Merito di un ciclo economico fortemente positivo nel triennio 2003-2005 (fenomeno in parte connesso ai cospicui investimenti effettuati nella difesa per finanziare lo sforzo bellico), grazie al quale le imprese hanno recuperato ampi margini di profitto. Le aziende, tra l’altro, hanno potuto far leva su una politica di deprezzamento del dollaro che, seppur mai ufficializzata, è stata (e continua a essere) fortemente sostenuta dalla Casa Bianca. Gli sgravi fiscali decisi da George W. Bush, nonostante i ripetuti richiami ricevuti per gli squilibri del bilancio federale, hanno inoltre messo nelle mani degli americani 110 miliardi di dollari da spendere. Anche a Wall Street. Il miglioramento del mercato del lavoro, e quindi della fiducia dei consumatori, ha aumentato le spese private, e finito dunque per alimentare il circolo virtuoso dell’economia.
I progressi realizzati da Wall Street dal 2002 in poi poggiano quindi su basi ben più solide rispetto alle fondamenta d’argilla dei tempi della new economy. Eppure, le possibilità di un ulteriore rafforzamento degli indici della Borsa Usa non sono molte, essendo legate a un quadro congiunturale in evidente indebolimento. Proprio ieri il dipartimento al Commercio ha reso noto il dato finale del Pil relativo al secondo trimestre: più 2,6%, un dato nettamente inferiore alla stima precedente (2,9%) e, soprattutto, al più 5,6% messo a segno nel periodo gennaio-marzo. Anche se per ora il mercato del lavoro tiene (le richieste di sussidi sono scese di 5mila unità nelle ultime quattro settimane), la decelerazione è palese, anche sul versante dei consumi (da cui dipendono i due terzi dell’economia Usa), e non potrà che impattare sui conti delle imprese. A questo proposito, la Securities Industry Association ha già previsto per il 2007 una contrazione dei profitti per i membri del New York Stock Exchange e del Nasdaq del 23%, a 19,6 miliardi di dollari, sia a causa della minor crescita dell’economia statunitense, sia per i più ristretti margini dovuti alla maggior concorrenza nelle transazioni elettroniche.
Le sorti di Wall Street sembrano inoltre legate alla capacità del settore immobiliare di atterrare in modo morbido.

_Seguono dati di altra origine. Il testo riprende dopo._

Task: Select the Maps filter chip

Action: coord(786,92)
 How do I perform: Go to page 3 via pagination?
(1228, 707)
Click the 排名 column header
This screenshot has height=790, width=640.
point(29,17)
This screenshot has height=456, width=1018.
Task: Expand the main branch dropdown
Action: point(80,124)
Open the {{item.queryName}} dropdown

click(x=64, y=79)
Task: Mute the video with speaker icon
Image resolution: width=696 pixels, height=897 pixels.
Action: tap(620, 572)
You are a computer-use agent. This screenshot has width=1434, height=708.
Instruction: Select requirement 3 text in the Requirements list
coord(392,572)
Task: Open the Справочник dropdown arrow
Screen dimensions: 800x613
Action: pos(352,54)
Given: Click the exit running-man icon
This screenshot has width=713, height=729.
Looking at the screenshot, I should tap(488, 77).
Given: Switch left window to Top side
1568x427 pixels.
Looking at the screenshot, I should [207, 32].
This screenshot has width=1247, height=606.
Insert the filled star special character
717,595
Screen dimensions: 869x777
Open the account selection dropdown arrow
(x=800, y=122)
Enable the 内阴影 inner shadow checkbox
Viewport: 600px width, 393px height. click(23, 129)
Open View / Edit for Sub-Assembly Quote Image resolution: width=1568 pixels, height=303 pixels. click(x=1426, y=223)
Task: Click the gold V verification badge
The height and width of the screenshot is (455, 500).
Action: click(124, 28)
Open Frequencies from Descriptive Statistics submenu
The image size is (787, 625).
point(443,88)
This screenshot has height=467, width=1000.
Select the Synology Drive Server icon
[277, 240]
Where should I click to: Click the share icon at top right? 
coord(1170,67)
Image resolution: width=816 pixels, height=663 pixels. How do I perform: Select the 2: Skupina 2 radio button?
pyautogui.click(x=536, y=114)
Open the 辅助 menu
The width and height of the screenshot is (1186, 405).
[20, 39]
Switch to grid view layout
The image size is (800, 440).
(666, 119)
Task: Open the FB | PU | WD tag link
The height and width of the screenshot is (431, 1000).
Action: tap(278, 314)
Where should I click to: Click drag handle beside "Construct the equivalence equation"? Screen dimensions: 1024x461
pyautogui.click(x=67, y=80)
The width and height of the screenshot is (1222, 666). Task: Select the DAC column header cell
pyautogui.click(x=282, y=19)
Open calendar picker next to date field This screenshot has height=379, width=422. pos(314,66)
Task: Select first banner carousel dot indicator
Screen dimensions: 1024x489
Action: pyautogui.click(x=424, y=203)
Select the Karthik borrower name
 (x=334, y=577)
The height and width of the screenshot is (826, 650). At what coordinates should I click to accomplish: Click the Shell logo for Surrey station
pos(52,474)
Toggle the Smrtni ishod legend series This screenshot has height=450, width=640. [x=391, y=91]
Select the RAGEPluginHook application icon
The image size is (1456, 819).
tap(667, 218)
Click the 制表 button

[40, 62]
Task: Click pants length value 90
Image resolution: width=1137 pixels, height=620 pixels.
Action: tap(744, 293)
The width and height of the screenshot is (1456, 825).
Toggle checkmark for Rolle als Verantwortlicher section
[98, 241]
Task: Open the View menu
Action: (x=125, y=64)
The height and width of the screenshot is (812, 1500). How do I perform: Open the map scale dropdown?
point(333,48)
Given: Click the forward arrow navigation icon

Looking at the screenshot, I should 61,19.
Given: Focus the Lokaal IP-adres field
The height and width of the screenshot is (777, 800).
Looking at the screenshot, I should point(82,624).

Perché l’eventuale scoppio della bolla, secondo alcuni retaggio della politica deflazionistica promossa da Greenspan, avrebbe conseguenze serie sul mercato azionario. Infine, resta da vedere in quale direzione si muoverà la Fed. È probabile il mantenimento fino alla fine dell’anno dei tassi all’attuale livello (5,25%), ma nel 2007 le mosse di politica monetaria potrebbero dipendere più dall’andamento dell’inflazione che dallo stato di salute dell’economia.